Your objective ▸
Transcribe the records that follow in their entirety, omitting any pictures.

[Collected data]
---

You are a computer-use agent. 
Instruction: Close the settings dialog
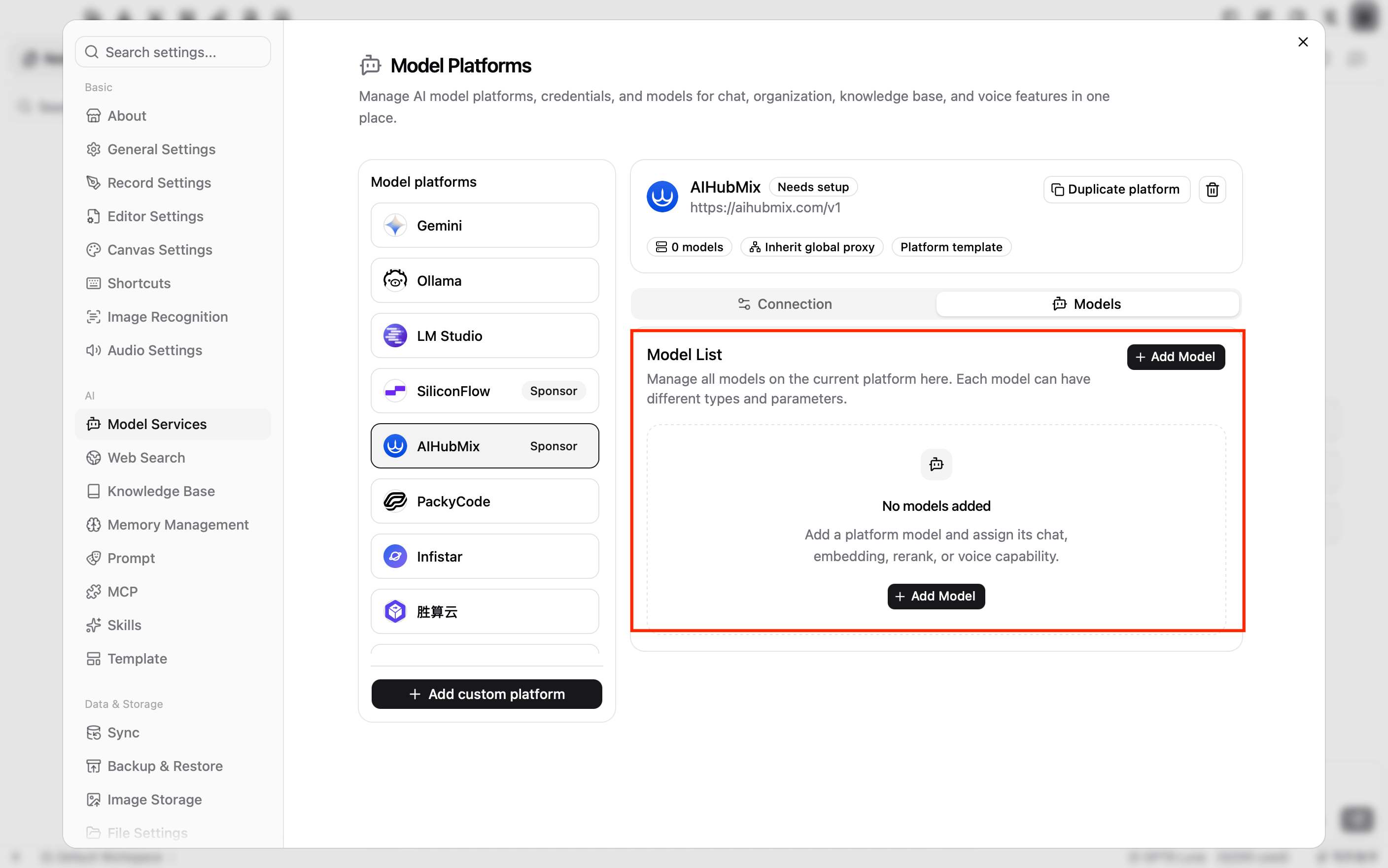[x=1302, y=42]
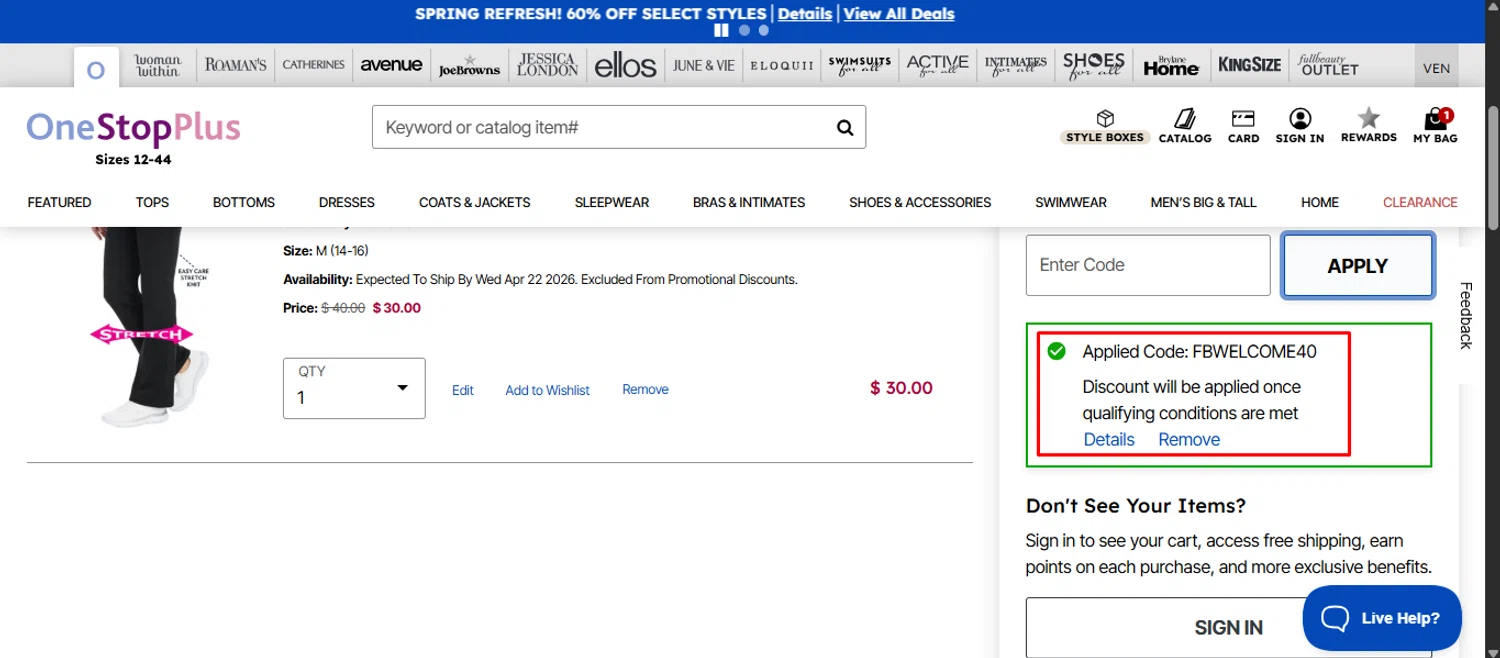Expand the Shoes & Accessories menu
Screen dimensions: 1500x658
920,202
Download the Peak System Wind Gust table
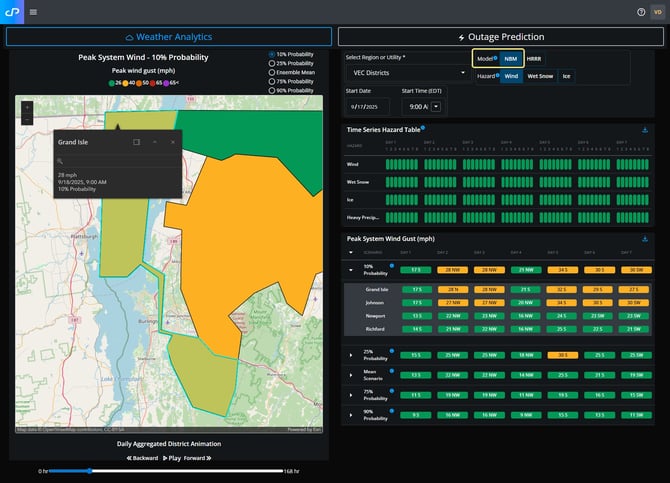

---

Result ▸
You are a computer-use agent. 
Instruction: Close the settings dialog
[x=1302, y=42]
Expand the Shoes & Accessories menu
Screen dimensions: 1500x658
920,202
Download the Peak System Wind Gust table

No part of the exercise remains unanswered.